# Ratings System is so flawed!!



## Michael Williams 27519 (Sep 2, 2015)

I'm in the Raleigh area and been driving for months so my overall is fine. Had three rides last night. 1 day moving average rating is 4.5. All three were for uberX rate rides in my uberXL vehicle. No tips. My vehicle is spotless, I was on time and got them where they needed promptly. It's getting time to move on and let these people call Taxi Taxi and pay 40% more. I don't need to be underpaid and under appreciated. 

Sooner or later uber will wake up from having to pay for repeat background checks for employee churn.


----------



## Dontmakemepullauonyou (Oct 13, 2015)

Michael Williams 27519 said:


> I'm in the Raleigh area and been driving for months so my overall is fine. Had three rides last night. 1 day moving average rating is 4.5. All three were for uberX rate rides in my uberXL vehicle. No tips. My vehicle is spotless, I was on time and got them where they needed promptly. It's getting time to move on and let these people call Taxi Taxi and pay 40% more. I don't need to be underpaid and under appreciated.
> 
> Sooner or later uber will wake up from having to pay for repeat background checks for employee churn.

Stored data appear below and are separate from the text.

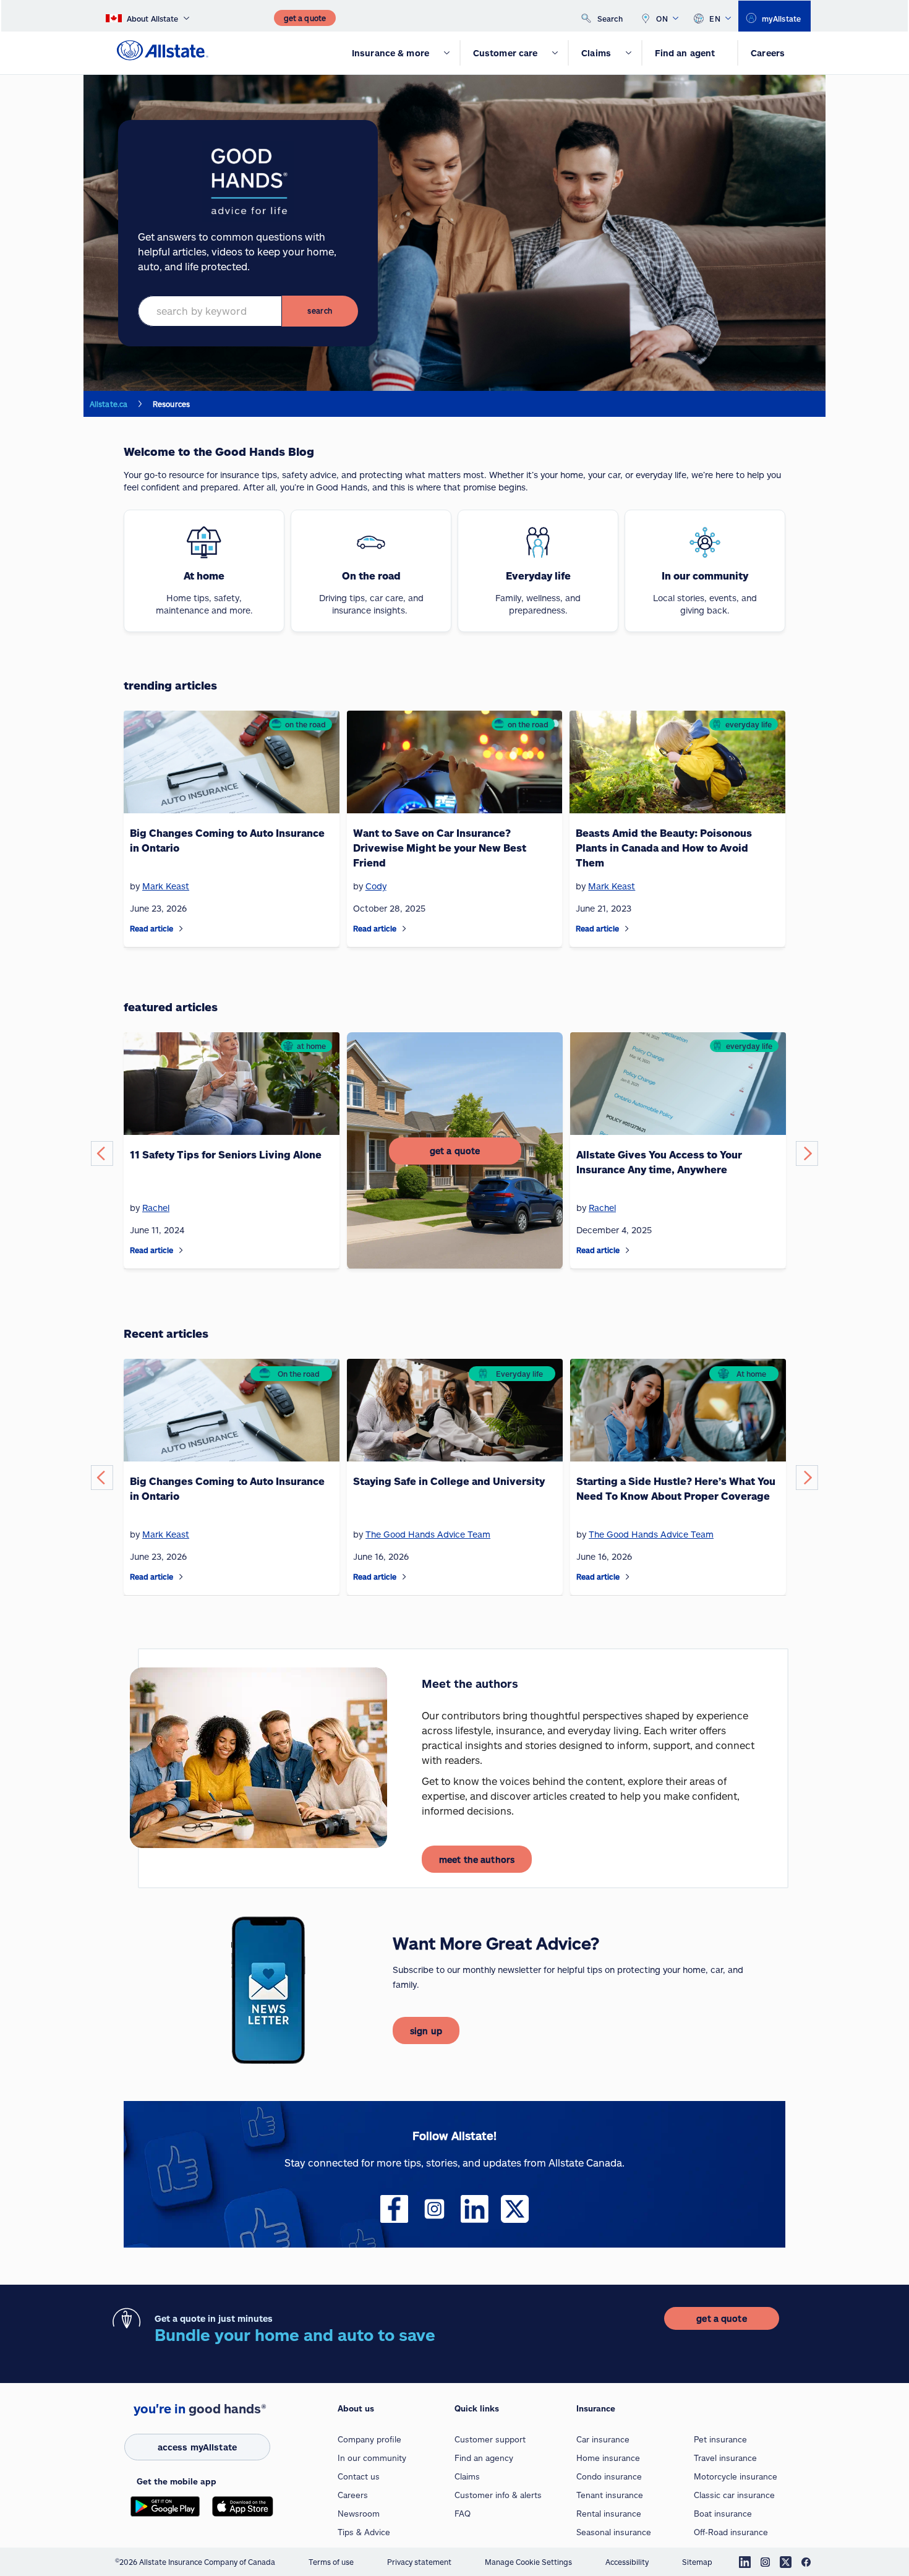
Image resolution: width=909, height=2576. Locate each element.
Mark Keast (165, 1534)
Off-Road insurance (731, 2532)
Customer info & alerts (498, 2495)
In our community (372, 2458)
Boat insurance (723, 2513)
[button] (102, 1153)
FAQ (462, 2513)
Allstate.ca (108, 404)
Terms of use (331, 2561)
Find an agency (483, 2458)
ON (662, 18)
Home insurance (608, 2458)
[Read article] (181, 928)
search (319, 310)
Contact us (359, 2476)
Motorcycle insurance (735, 2476)
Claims (467, 2476)
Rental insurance (608, 2513)
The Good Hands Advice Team (427, 1534)
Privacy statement (419, 2561)
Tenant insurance (609, 2495)
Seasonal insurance (613, 2532)
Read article (151, 928)
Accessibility (627, 2561)
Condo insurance (609, 2476)
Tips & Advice (364, 2532)
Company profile (369, 2439)
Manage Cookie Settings (528, 2561)
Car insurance (602, 2439)
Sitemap (697, 2561)
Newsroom (359, 2513)
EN (714, 18)
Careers (353, 2495)
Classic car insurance (734, 2495)
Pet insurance (720, 2439)
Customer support (490, 2439)
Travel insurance (725, 2458)
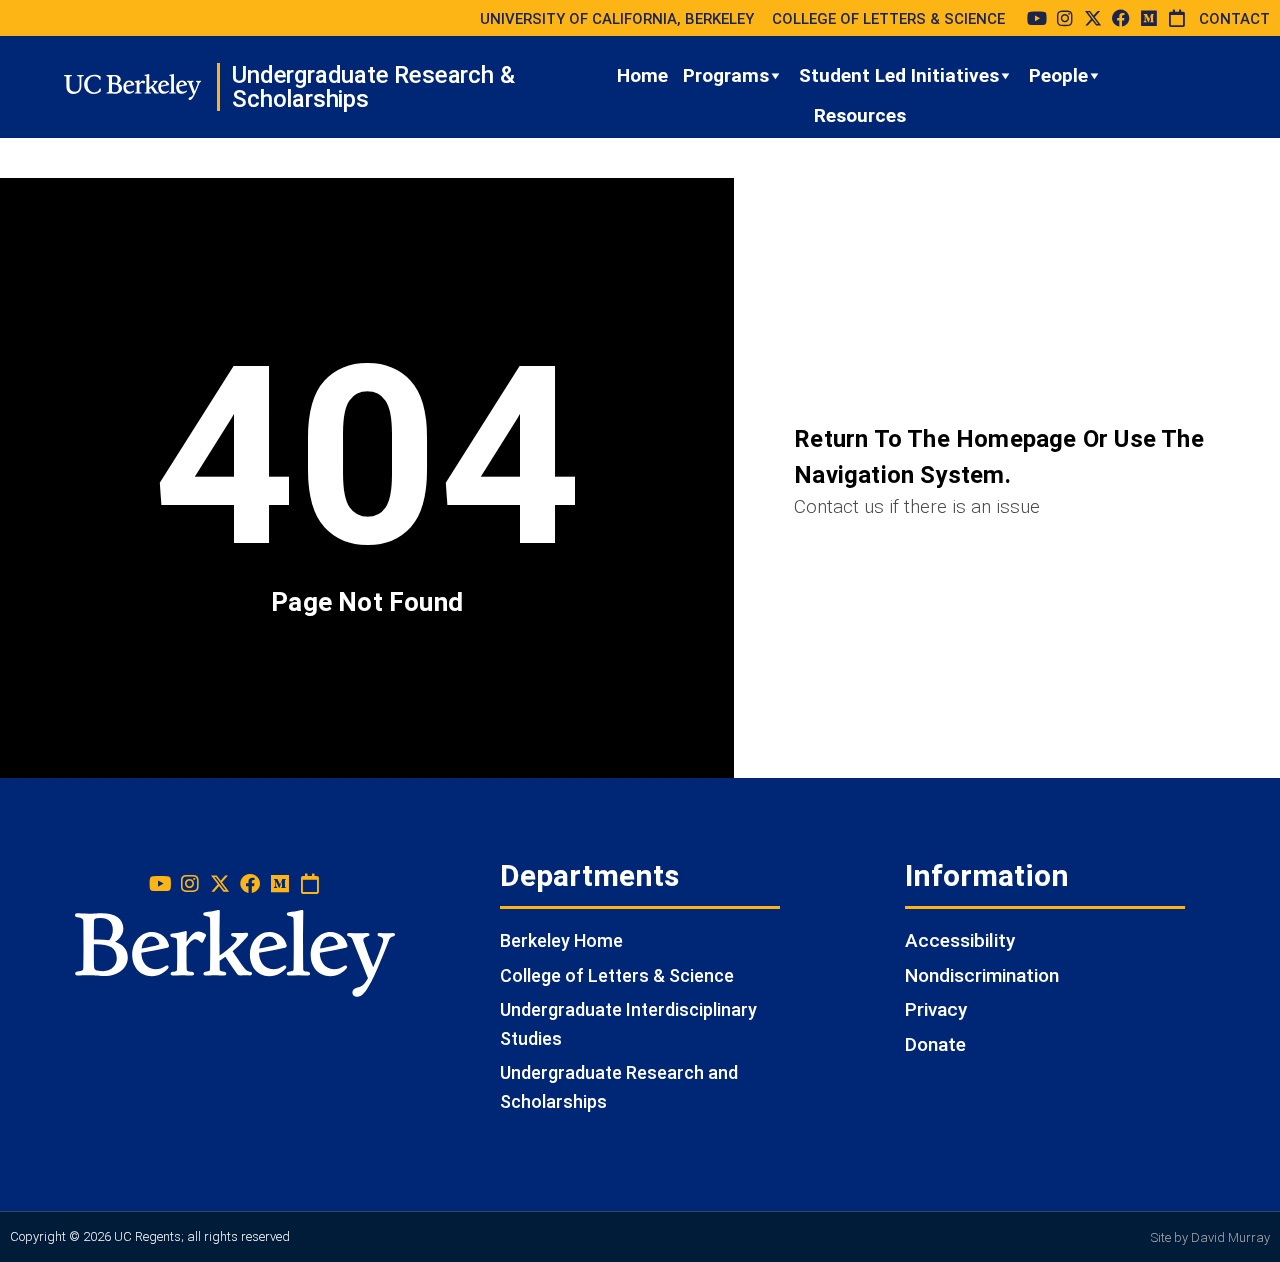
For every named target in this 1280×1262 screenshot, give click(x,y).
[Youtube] (1037, 18)
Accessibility (960, 940)
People (1058, 75)
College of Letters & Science (617, 975)
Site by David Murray (1210, 1237)
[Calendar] (1177, 18)
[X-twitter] (1093, 18)
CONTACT (1234, 19)
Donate (935, 1044)
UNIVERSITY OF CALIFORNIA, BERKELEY (617, 19)
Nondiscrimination (982, 975)
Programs (726, 75)
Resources (860, 115)
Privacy (936, 1009)
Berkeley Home (561, 940)
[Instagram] (1065, 18)
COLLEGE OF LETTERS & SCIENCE (888, 19)
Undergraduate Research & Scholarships (373, 87)
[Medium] (1149, 18)
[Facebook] (1121, 18)
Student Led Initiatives (899, 75)
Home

Pax are ungrateful bastards.


----------



## Michael Williams 27519 (Sep 2, 2015)

What the passenger does not realize in the Raleigh area is that their safe driver fee got increased to cover all the extra expenses of the background checks. Some are new drivers but a lot of employee churn to replace drivers fed up with the ratings and poor rates. So I guess in the end, the passenger is losing due to their own ignorance. Ever since the safe driver fee almost doubled in Raleigh the driver ratings from passengers have been much lower.


----------